WHAT TO PRODUCE: All of the data below should be output exactly as given.
= = =
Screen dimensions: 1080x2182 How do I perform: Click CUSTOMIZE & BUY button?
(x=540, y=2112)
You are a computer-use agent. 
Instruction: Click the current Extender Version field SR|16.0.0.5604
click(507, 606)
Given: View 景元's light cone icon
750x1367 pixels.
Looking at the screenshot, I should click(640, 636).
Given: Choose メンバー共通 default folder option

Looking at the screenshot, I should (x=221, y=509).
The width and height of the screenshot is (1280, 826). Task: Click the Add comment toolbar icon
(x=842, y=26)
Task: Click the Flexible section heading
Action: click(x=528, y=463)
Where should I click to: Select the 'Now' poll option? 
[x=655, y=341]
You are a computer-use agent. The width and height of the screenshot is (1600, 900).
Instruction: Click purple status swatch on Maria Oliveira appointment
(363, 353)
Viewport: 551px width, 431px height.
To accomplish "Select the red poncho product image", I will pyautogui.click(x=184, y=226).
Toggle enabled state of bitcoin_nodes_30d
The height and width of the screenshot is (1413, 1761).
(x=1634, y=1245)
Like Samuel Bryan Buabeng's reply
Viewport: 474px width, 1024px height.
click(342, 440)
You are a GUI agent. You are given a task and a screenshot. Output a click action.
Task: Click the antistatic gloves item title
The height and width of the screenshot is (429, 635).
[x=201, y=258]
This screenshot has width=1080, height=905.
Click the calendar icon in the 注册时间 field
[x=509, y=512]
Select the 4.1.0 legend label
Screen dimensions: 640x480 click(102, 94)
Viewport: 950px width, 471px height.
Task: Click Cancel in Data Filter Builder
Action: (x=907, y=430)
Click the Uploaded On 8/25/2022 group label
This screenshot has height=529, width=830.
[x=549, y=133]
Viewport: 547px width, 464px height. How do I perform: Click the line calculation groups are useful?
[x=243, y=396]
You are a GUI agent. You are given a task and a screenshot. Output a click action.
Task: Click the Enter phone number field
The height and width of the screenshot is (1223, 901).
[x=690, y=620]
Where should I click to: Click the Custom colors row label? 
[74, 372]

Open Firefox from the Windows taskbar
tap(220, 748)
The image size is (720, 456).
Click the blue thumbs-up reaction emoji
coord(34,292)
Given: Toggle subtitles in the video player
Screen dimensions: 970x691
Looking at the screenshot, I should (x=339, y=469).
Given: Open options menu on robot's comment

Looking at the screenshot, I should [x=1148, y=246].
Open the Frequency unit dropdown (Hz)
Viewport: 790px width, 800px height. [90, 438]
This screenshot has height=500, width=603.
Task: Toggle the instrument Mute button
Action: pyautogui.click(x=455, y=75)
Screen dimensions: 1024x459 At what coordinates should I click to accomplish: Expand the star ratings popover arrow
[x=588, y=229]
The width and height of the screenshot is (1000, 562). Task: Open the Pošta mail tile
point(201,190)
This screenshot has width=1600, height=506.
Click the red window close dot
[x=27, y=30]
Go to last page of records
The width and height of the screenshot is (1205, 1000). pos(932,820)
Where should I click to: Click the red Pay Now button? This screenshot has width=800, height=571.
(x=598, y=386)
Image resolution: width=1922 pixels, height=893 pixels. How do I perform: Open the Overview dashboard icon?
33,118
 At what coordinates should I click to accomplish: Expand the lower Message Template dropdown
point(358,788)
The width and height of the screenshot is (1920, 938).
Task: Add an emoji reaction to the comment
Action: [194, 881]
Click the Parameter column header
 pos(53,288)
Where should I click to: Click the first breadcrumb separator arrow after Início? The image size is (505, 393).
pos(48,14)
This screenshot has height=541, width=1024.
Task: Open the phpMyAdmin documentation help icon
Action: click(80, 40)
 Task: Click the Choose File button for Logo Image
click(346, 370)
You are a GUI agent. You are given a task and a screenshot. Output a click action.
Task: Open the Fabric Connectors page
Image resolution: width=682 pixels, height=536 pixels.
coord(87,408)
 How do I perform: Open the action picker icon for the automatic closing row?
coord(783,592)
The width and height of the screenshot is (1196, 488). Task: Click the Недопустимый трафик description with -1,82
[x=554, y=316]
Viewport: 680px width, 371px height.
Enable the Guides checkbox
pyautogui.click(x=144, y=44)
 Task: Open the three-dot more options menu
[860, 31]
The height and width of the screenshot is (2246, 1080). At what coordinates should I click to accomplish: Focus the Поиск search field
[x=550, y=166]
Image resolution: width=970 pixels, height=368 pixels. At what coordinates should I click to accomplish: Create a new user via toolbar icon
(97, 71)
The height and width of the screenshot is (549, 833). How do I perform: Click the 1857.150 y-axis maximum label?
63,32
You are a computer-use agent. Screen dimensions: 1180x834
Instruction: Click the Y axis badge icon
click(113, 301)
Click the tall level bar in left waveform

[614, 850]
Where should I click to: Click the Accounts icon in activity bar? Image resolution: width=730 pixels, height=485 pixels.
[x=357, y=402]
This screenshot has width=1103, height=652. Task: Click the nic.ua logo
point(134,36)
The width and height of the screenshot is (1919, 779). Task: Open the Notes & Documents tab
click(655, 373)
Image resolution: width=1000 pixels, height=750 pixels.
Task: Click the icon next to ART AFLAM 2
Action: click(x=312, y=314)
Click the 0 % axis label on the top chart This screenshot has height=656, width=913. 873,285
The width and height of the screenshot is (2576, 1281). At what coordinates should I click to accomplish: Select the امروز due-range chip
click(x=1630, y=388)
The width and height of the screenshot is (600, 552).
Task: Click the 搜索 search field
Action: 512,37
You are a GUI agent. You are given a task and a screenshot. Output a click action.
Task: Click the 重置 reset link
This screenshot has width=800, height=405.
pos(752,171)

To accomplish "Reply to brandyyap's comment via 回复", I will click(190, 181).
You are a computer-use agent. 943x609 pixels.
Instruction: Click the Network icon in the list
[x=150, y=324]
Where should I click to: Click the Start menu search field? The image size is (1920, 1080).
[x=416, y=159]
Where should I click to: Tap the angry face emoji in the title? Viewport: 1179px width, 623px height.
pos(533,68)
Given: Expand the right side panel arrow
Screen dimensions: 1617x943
= = =
WRITTEN RESPONSE:
Screen dimensions: 1080x2182 How do I perform: Click CUSTOMIZE & BUY button?
(x=540, y=2112)
You are a computer-use agent. 
Instruction: Click the current Extender Version field SR|16.0.0.5604
click(507, 606)
Given: View 景元's light cone icon
750x1367 pixels.
Looking at the screenshot, I should click(640, 636).
Given: Choose メンバー共通 default folder option

Looking at the screenshot, I should (x=221, y=509).
The width and height of the screenshot is (1280, 826). Task: Click the Add comment toolbar icon
(x=842, y=26)
Task: Click the Flexible section heading
Action: click(x=528, y=463)
Where should I click to: Select the 'Now' poll option? 
[x=655, y=341]
You are a computer-use agent. The width and height of the screenshot is (1600, 900).
Instruction: Click purple status swatch on Maria Oliveira appointment
(363, 353)
Viewport: 551px width, 431px height.
To accomplish "Select the red poncho product image", I will pyautogui.click(x=184, y=226).
Toggle enabled state of bitcoin_nodes_30d
The height and width of the screenshot is (1413, 1761).
(x=1634, y=1245)
Like Samuel Bryan Buabeng's reply
Viewport: 474px width, 1024px height.
click(342, 440)
You are a GUI agent. You are given a task and a screenshot. Output a click action.
Task: Click the antistatic gloves item title
The height and width of the screenshot is (429, 635).
[x=201, y=258]
This screenshot has width=1080, height=905.
Click the calendar icon in the 注册时间 field
[x=509, y=512]
Select the 4.1.0 legend label
Screen dimensions: 640x480 click(102, 94)
Viewport: 950px width, 471px height.
Task: Click Cancel in Data Filter Builder
Action: (x=907, y=430)
Click the Uploaded On 8/25/2022 group label
This screenshot has height=529, width=830.
[x=549, y=133]
Viewport: 547px width, 464px height. How do I perform: Click the line calculation groups are useful?
[x=243, y=396]
You are a GUI agent. You are given a task and a screenshot. Output a click action.
Task: Click the Enter phone number field
The height and width of the screenshot is (1223, 901).
[x=690, y=620]
Where should I click to: Click the Custom colors row label? 
[74, 372]

Open Firefox from the Windows taskbar
tap(220, 748)
The image size is (720, 456).
Click the blue thumbs-up reaction emoji
coord(34,292)
Given: Toggle subtitles in the video player
Screen dimensions: 970x691
Looking at the screenshot, I should (x=339, y=469).
Given: Open options menu on robot's comment

Looking at the screenshot, I should [x=1148, y=246].
Open the Frequency unit dropdown (Hz)
Viewport: 790px width, 800px height. [90, 438]
This screenshot has height=500, width=603.
Task: Toggle the instrument Mute button
Action: pyautogui.click(x=455, y=75)
Screen dimensions: 1024x459 At what coordinates should I click to accomplish: Expand the star ratings popover arrow
[x=588, y=229]
The width and height of the screenshot is (1000, 562). Task: Open the Pošta mail tile
point(201,190)
This screenshot has width=1600, height=506.
Click the red window close dot
[x=27, y=30]
Go to last page of records
The width and height of the screenshot is (1205, 1000). pos(932,820)
Where should I click to: Click the red Pay Now button? This screenshot has width=800, height=571.
(x=598, y=386)
Image resolution: width=1922 pixels, height=893 pixels. How do I perform: Open the Overview dashboard icon?
33,118
 At what coordinates should I click to accomplish: Expand the lower Message Template dropdown
point(358,788)
The width and height of the screenshot is (1920, 938).
Task: Add an emoji reaction to the comment
Action: [194, 881]
Click the Parameter column header
 pos(53,288)
Where should I click to: Click the first breadcrumb separator arrow after Início? The image size is (505, 393).
pos(48,14)
This screenshot has height=541, width=1024.
Task: Open the phpMyAdmin documentation help icon
Action: click(80, 40)
 Task: Click the Choose File button for Logo Image
click(346, 370)
You are a GUI agent. You are given a task and a screenshot. Output a click action.
Task: Open the Fabric Connectors page
Image resolution: width=682 pixels, height=536 pixels.
coord(87,408)
 How do I perform: Open the action picker icon for the automatic closing row?
coord(783,592)
The width and height of the screenshot is (1196, 488). Task: Click the Недопустимый трафик description with -1,82
[x=554, y=316]
Viewport: 680px width, 371px height.
Enable the Guides checkbox
pyautogui.click(x=144, y=44)
 Task: Open the three-dot more options menu
[860, 31]
The height and width of the screenshot is (2246, 1080). At what coordinates should I click to accomplish: Focus the Поиск search field
[x=550, y=166]
Image resolution: width=970 pixels, height=368 pixels. At what coordinates should I click to accomplish: Create a new user via toolbar icon
(97, 71)
The height and width of the screenshot is (549, 833). How do I perform: Click the 1857.150 y-axis maximum label?
63,32
You are a computer-use agent. Screen dimensions: 1180x834
Instruction: Click the Y axis badge icon
click(113, 301)
Click the tall level bar in left waveform

[614, 850]
Where should I click to: Click the Accounts icon in activity bar? Image resolution: width=730 pixels, height=485 pixels.
[x=357, y=402]
This screenshot has width=1103, height=652. Task: Click the nic.ua logo
point(134,36)
The width and height of the screenshot is (1919, 779). Task: Open the Notes & Documents tab
click(655, 373)
Image resolution: width=1000 pixels, height=750 pixels.
Task: Click the icon next to ART AFLAM 2
Action: click(x=312, y=314)
Click the 0 % axis label on the top chart This screenshot has height=656, width=913. 873,285
The width and height of the screenshot is (2576, 1281). At what coordinates should I click to accomplish: Select the امروز due-range chip
click(x=1630, y=388)
The width and height of the screenshot is (600, 552).
Task: Click the 搜索 search field
Action: 512,37
You are a GUI agent. You are given a task and a screenshot. Output a click action.
Task: Click the 重置 reset link
This screenshot has width=800, height=405.
pos(752,171)

To accomplish "Reply to brandyyap's comment via 回复", I will click(190, 181).
You are a computer-use agent. 943x609 pixels.
Instruction: Click the Network icon in the list
[x=150, y=324]
Where should I click to: Click the Start menu search field? The image size is (1920, 1080).
[x=416, y=159]
Where should I click to: Tap the angry face emoji in the title? Viewport: 1179px width, 623px height.
pos(533,68)
Given: Expand the right side panel arrow
Screen dimensions: 1617x943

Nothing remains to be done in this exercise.